When Carter asks Dan what makes a marriage work, he’s much taken
by Dan’s obscene but funny and not inaccurate response: "You just
pick the right woman to be in the foxhole with — and when you’re
out of the foxhole you keep your
However, they aren’t in the foxhole yet; and, even though related precepts governing that state of affairs (or affairs of that state, take your pick) are no longer widely acknowledged nowadays, either in movies or in reality, some viewers may understandably wind up disappointed with more than one character over decisions and judgments that are made (or not made).
For his part, Weitz contends that, however Dan might feel about his daughter’s role as Carter’s consolation prize, Alex has her own motivations and has to make her own decisions. "Parents always love their kids too much to really have their best interests in mind," he maintains. "If the thing that’s best for them is to go through a certain amount of pain — to not be in love, or to not have that job, because that’s going to make them grow the most — its almost impossible for parents to root for that."

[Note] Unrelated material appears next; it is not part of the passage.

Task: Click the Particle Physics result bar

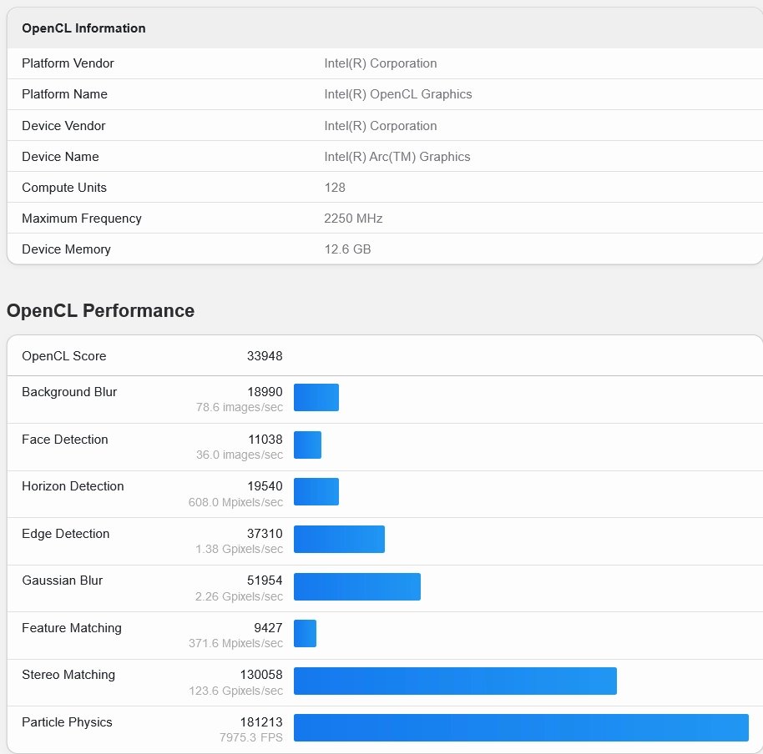Action: click(521, 728)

Weitz adds that what father-daughter conflict there is in the film is only natural growing pains. "The conflict between her and Dennis comes not from a dysfunctional relationship, but that they have a functional relationship, that they love each other, but you have to move on. I think she’s putting her hand close to the fire of what it would be like to be an out-of-control person, and then when it gets too close she pulls back."
This line of reasoning seems dicey to me, probably because of a difference of opinion over the line between being close to the fire and being burned. In other respects, though, the family theme plays out positively; and when In Good Company takes aim at corporate culture, it’s on solid ground.

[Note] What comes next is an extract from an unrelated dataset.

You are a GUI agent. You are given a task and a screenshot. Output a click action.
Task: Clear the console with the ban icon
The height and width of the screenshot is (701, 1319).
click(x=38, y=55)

Commenting on the kind of avaricious acquisitions depicted in the film, Weitz observes, "Obviously, mergers are happening because they’re supposed to make everybody a ton of money — but then the side effect, whether it’s necessary or not, is that a lot of people lose their job. Some people would say it’s behind a lot of things that are happening in the world, what kind of economics we’re going to have.
"And it was fun to have those things be sort of the backdrop to a simple comedy."
It’s not without faults. At times the satire crosses over into silly farce, and, while the last act avoids the most obvious clichés, it’s still a bit tidy. And some of the film’s basic themes seem undermined by an unfortunate subplot involving perplexing decisions by more than one character. But if these faults can’t quite be overlooked, the film’s virtues are rare enough to make the whole package worthwhile.